• **Work instruction**
List every U.S. state named in the commentary on Republican economic policy below.

The Republican Party remains as opposed to economic populism as ever

The Sultan of Shrill notes that mainstream Republicans are far to the right of Marine Le Pen, offering the same racism with absolutely none of even the gestures to economic populism:
I am not making a case for Le Pen. If she wins, the consequences for France, Europe and the world will be terrifying. But there is some genuine populism — advocacy of policies that might actually help workers — in her platform.
Compare that with the positions taken by prominent U.S. Republicans. I can’t tell you what the official Republican economic program is, because the party doesn’t have one — in fact, it has made a point of not saying what it will do if it regains power.
We do, however, know what the party did when it was last in power: It gave huge tax cuts to the wealthy, while almost succeeding in repealing the Affordable Care Act, which would have caused tens of millions of Americans to lose health insurance. There’s no reason to believe it won’t once again pursue anti-worker, pro-plutocrat policies if it regains control.
At the state level, the debacle in Kansas has apparently done nothing to shake Republicans’ faith in the magical power of tax cuts for the affluent. Mississippi — America’s poorest state, with the lowest life expectancy and facing a collapse of its rural hospitals — is slashing income taxes.
And recently Senator Rick Scott of Florida, who heads the Republican senatorial campaign, released a “Rescue America” plan that called for tax increases on the half of Americans whose incomes are low enough that they don’t pay income taxes (even though they pay payroll taxes, sales taxes and so on). He also warned, falsely, that Social Security and Medicare are headed for bankruptcy, without offering any suggestions about how to preserve them.
See, Republicans aren’t completely incapable of outflanking — they can get well to the right of the Rassemblement National!

• **Recorded data**
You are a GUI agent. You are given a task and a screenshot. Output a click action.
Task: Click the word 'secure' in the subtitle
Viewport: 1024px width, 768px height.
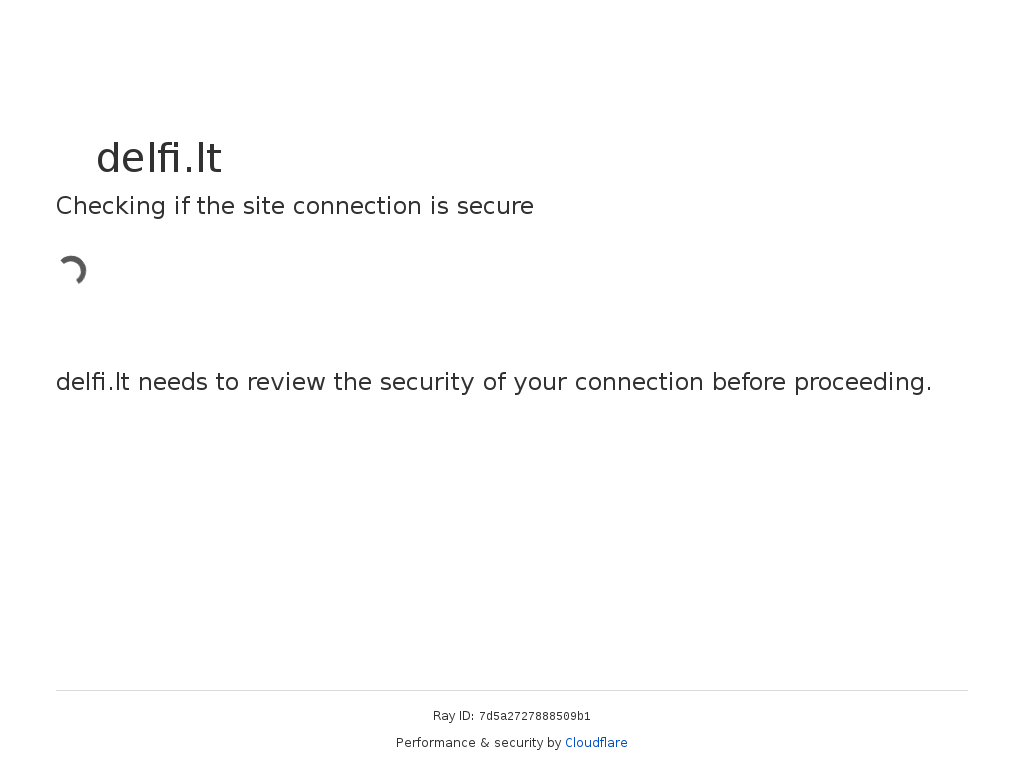(x=495, y=206)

• **Written solution**
Kansas, Mississippi, Florida